Data pagination

We have seen that for any query, Elasticsearch by default returns only the top 10 documents after scoring and sorting them. However, they are not always enough to serve the purpose. A user always needs more and more data either to render on a page or to process in the backend. Let's see how we can do this.

Pagination with scoring

In the previous chapters, we discussed how Elasticsearch offers the from and to parameters to be passed with search requests. So, you always have an option to either increase the size parameter to load more results from Elasticsearch or send another query with the changed from and size values to get more data.

This pagination approach makes sense when you have to fetch a limited number of documents from Elasticsearch. As this approach is too costly and can kill Elasticsearch if you are hitting a request, for example, where from = 100000 and size = 100010 to get 10 documents, which have less score than those 1 lac documents in the index.

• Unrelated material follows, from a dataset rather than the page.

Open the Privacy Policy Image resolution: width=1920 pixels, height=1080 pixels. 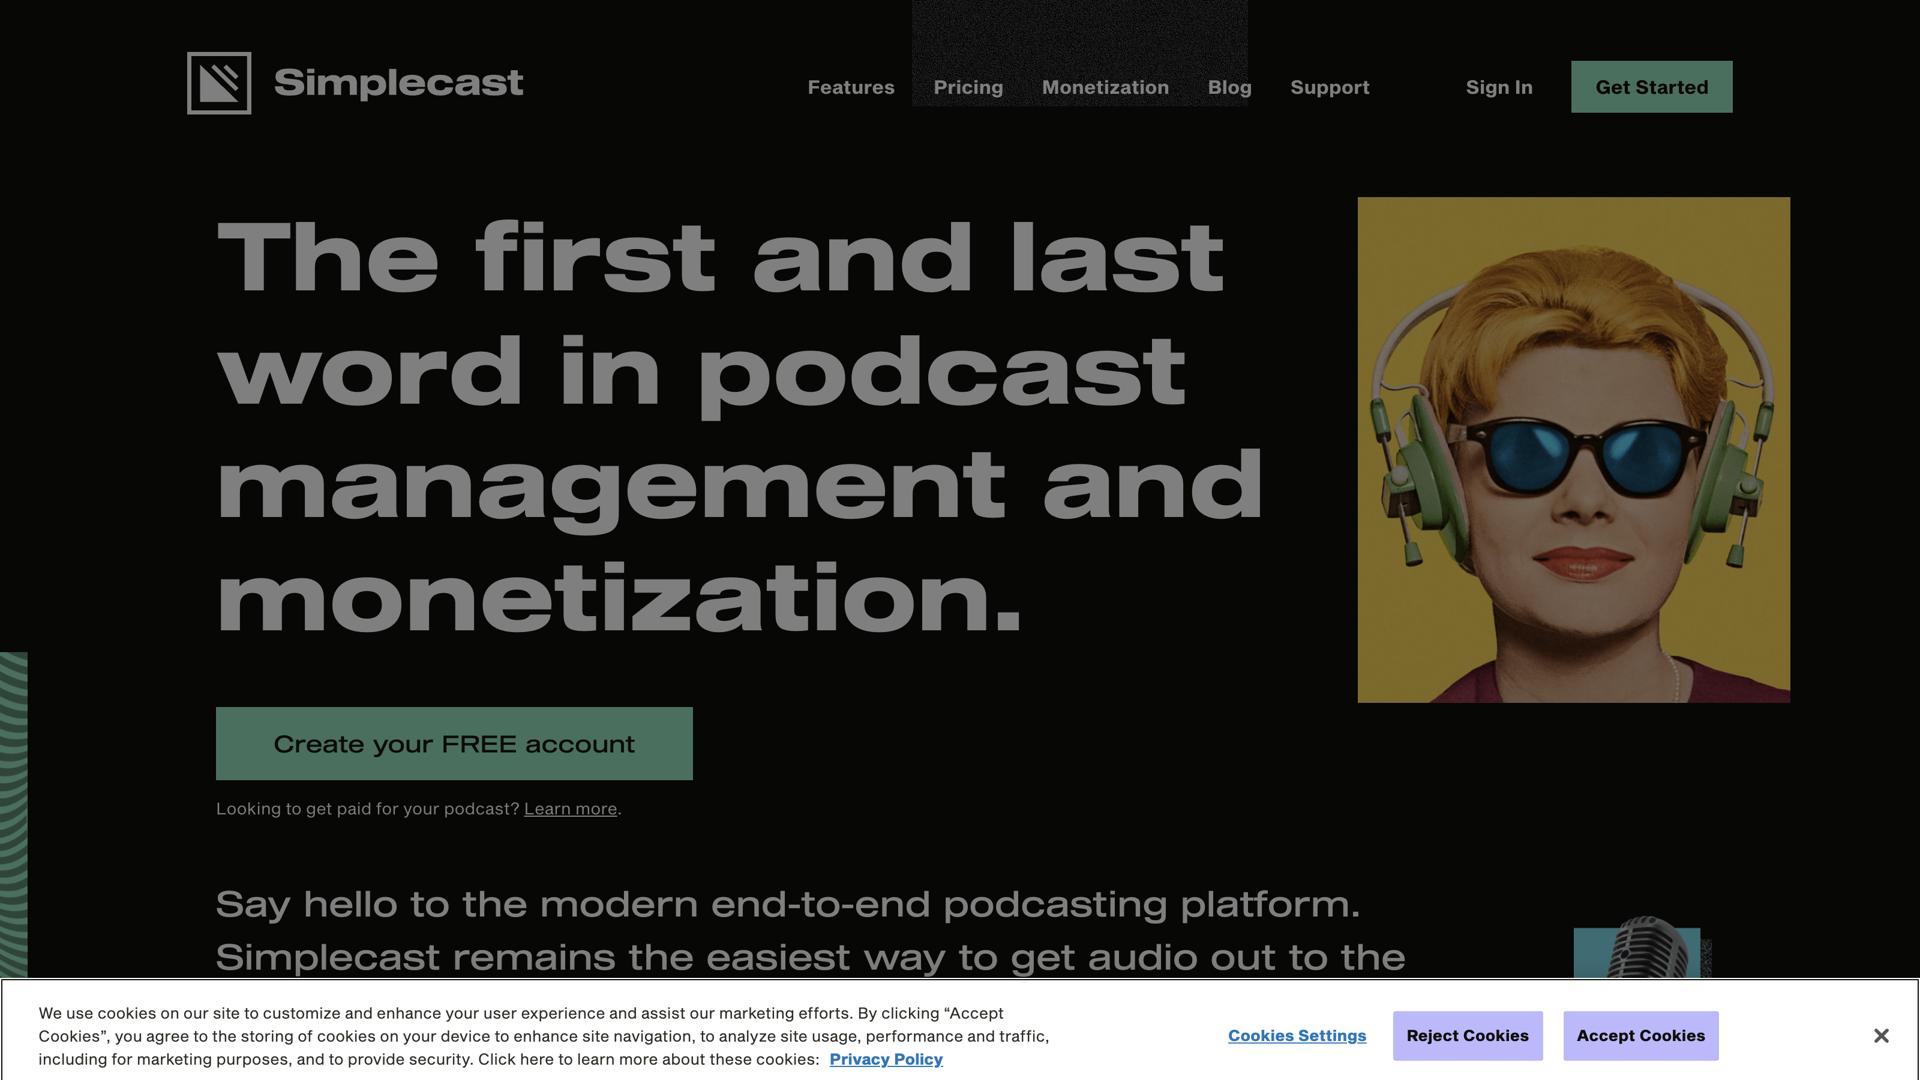(x=886, y=1059)
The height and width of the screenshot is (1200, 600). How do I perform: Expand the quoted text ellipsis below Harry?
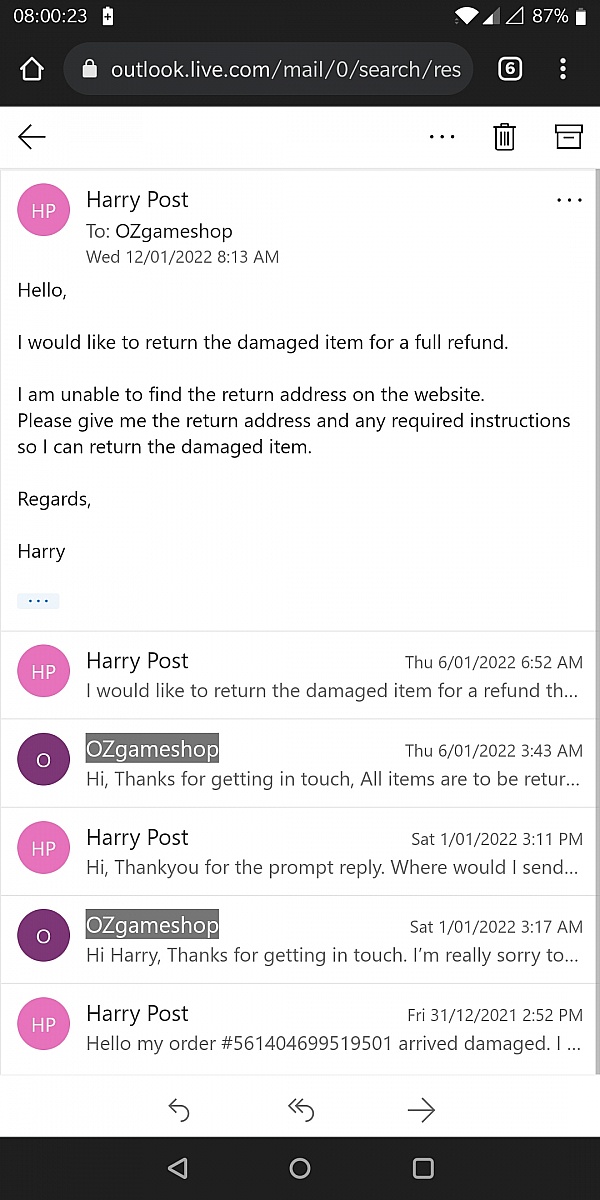point(38,601)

Pagination without scoring

While working with Elasticsearch, a functionality that is needed most of the time is: returning a large set of data to process or to simply re-index from one index to another. This type of data fetching does not require any document scoring or sorting. Elasticsearch offers a scan search type to fulfil this requirement.

Scrolling and re-indexing documents using scan-scroll

A scan search type works in the same manner as how you scan a Facebook or Twitter web page with your eyes and scroll to see more content.

Python example:

You can define a query for which you want all the documents to be returned, as follows:

query = {"query":{"match_all":{}}}

Also, you can create a list that will hold the returned documents:

documents = []

Then execute the following request to get the scroll ID from Elasticsearch, which will be used to get the actual data in subsequent requests. The scroll parameter (timeout for scrolling) in the following request specifies for how long the scroll will be open. It can be defined using 100s (100 seconds) or 2m (two minutes):

resp = es.search(index=source_index, doc_type=source_doc_type, body=query, search_type="scan", scroll='100s', size=100)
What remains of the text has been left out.